Embora M seja um bom lugar para abrir esta nova era, o símbolo da Hollywood clássica poderia ser King Kong (1933). Este monumental espetáculo cinematográfico foi a prova da vontade dos estúdios de fazerem filmes cada vez maiores na sua busca de emoção. Kong juntou-se a salão de fama de monstros. Os estúdios Universal já tinham feito os icónicos filmes de terror Frankenstein e Drácula (ambos de 1931), A Múmia (1932) e O Homem Invisível (1933), todos eles entretenimentos populares que também exibiam uma brilhante produção cinematográfica. King Kong era grande, mas não tinha o monopólio da escala. Em 1939, o público estava a ser impressionado por O Feiticeiro de Oz (a sua estrada de tijolos amarelos vista em Technicolor saturado) e entusiasmado por E Tudo o Vento Levou, um romance épico que tinha como pano de fundo histórico a Guerra Civil Americana.

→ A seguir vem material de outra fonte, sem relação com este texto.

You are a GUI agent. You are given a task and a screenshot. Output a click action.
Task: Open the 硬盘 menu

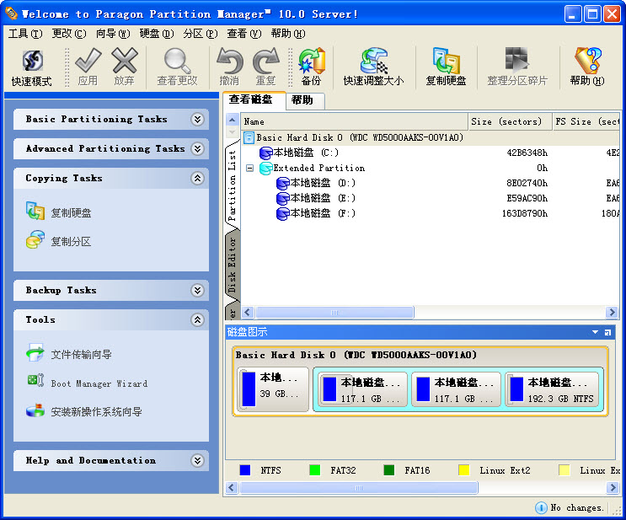(x=156, y=34)
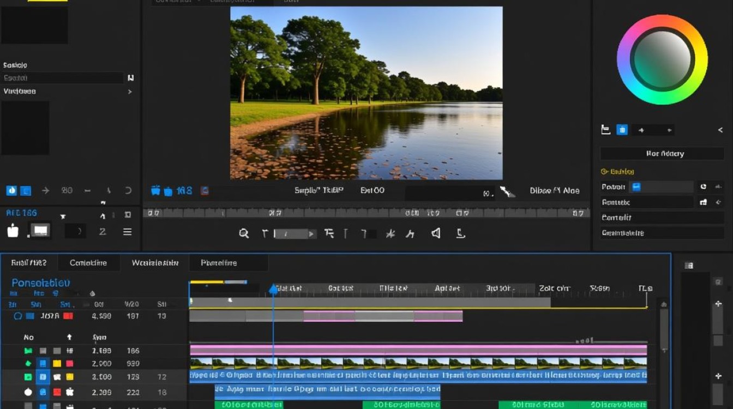Click the white apple-shaped icon in left panel
The height and width of the screenshot is (409, 733).
click(x=13, y=231)
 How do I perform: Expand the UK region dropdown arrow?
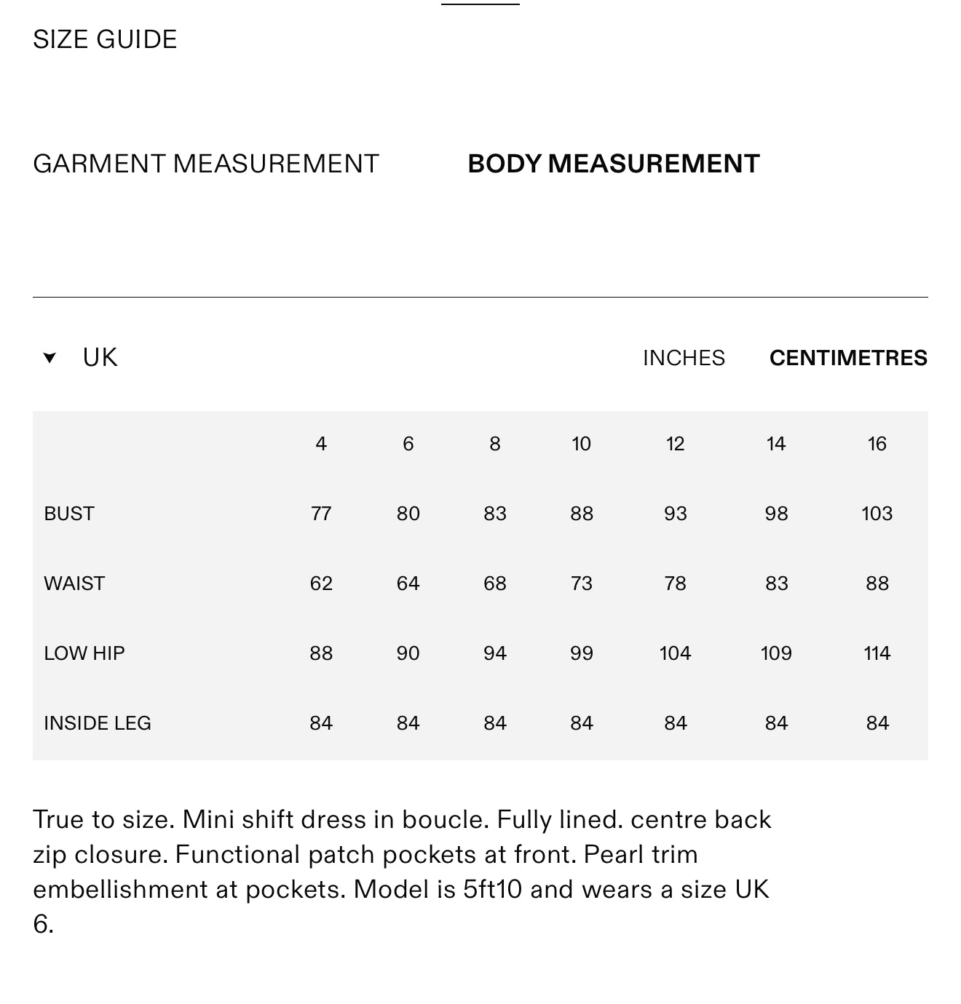click(x=50, y=358)
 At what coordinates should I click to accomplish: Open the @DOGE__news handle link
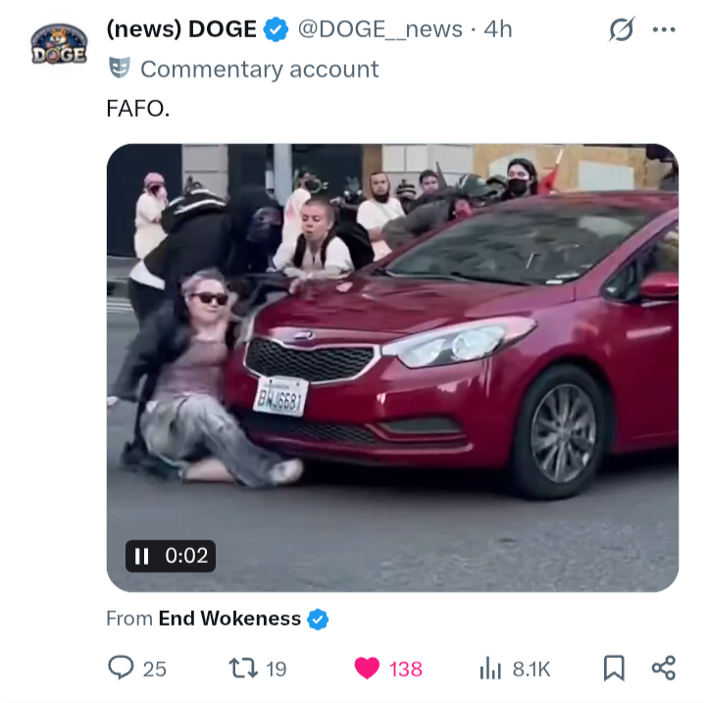point(380,29)
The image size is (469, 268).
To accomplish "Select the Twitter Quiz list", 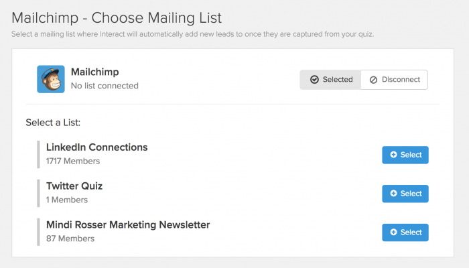I will (x=405, y=194).
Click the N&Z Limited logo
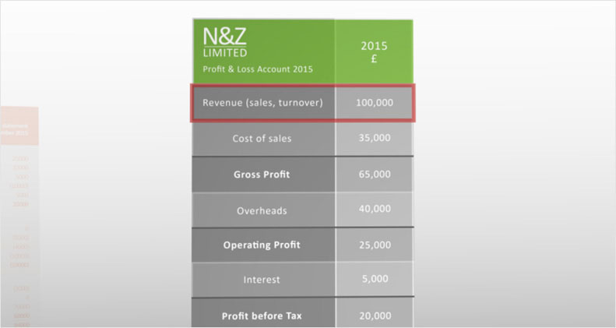This screenshot has height=328, width=616. click(225, 42)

Na Europa, porém, estava prestes a começar outra guerra. No final da década de 1930, o domínio brutal dos nazis tinha tido um grande impacto na indústria. Dezenas de realizadores e atores, entre os quais alguns dos mais talentosos da Europa, tinham desertado para Hollywood.

Nas sombras do pós-guerra

A Segunda Guerra Mundial deu aos filmes que se seguiram uma nova e abrasiva faceta. Até as comédias britânicas, tipicamente adocicadas, adquiriram um tom mais sombrio quando Alec Guinness desempenhou vários papéis na história de assassínio Kind Hearts and Coronets (1949). Mais sombria ainda foi a inigualável teia de intriga e traição do escritor Graham Greene na Viena do pós-guerra, The Third Man (1949).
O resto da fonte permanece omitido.